ABOUT THIS TASK: Your result should be every line of the records below that contains the word "right".
EXCERPTED RECORDS Start Marker
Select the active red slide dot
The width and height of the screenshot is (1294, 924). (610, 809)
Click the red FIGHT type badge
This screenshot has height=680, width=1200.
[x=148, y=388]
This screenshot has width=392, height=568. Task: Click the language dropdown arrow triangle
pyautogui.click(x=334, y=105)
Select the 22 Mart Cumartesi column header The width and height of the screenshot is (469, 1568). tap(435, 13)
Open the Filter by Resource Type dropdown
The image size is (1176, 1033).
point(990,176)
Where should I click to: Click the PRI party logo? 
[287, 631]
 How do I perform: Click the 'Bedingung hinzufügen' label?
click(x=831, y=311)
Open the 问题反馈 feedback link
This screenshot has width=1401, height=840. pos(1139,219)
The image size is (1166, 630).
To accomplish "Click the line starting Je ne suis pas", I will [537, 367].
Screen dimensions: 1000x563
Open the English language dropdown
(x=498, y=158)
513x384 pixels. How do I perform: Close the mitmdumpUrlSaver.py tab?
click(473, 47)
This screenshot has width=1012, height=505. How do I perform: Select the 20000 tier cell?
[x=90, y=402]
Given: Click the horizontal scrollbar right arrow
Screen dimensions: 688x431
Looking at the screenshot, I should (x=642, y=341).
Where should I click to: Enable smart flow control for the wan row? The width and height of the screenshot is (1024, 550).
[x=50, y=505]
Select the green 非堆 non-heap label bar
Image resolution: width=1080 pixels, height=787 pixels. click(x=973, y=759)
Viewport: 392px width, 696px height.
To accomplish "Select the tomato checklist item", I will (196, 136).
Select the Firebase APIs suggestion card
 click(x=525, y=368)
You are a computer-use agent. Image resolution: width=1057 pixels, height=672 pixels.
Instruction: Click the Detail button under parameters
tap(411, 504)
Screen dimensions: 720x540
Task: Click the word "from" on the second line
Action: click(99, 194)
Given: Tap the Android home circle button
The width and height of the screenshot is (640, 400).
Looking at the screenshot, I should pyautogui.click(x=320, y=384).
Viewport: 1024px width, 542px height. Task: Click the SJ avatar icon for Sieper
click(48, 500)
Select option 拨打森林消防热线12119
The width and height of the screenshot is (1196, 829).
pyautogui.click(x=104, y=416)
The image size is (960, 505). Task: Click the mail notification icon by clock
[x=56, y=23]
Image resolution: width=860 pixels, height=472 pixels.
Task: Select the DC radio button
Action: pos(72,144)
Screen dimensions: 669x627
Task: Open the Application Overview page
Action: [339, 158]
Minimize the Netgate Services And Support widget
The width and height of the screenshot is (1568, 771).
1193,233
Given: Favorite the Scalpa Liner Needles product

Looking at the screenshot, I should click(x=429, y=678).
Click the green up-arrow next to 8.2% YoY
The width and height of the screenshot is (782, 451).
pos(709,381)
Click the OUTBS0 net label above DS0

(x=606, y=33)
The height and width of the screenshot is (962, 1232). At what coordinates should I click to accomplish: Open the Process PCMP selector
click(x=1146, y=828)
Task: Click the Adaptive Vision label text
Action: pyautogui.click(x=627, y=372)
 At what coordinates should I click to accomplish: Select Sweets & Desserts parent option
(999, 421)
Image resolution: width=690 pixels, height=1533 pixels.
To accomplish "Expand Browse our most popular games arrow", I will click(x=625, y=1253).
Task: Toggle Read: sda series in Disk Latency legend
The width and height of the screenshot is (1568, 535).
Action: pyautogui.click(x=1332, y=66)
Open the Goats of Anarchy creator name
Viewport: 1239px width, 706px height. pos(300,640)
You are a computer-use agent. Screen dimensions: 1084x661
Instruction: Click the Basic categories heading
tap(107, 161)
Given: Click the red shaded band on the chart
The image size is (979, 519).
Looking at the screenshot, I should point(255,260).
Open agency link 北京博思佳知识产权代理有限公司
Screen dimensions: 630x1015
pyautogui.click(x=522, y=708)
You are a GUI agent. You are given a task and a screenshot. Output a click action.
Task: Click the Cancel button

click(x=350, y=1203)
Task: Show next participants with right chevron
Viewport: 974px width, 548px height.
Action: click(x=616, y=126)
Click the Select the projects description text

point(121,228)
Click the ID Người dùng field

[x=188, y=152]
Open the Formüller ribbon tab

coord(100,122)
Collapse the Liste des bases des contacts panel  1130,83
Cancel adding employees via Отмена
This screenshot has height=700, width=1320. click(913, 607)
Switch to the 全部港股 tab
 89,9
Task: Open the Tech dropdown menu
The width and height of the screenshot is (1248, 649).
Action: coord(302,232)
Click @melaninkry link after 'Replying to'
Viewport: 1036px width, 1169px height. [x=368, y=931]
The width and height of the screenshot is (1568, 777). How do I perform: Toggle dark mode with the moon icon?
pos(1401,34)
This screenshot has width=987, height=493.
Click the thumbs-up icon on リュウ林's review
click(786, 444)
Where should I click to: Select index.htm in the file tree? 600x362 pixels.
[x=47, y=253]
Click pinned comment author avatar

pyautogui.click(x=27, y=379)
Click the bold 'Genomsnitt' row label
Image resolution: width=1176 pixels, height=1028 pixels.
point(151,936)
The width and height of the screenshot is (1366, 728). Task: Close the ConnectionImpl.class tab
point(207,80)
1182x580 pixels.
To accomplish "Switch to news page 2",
EXCERPTED RECORDS End Marker
YOUR SOLUTION:
Given: Click the horizontal scrollbar right arrow
Task: Show next participants with right chevron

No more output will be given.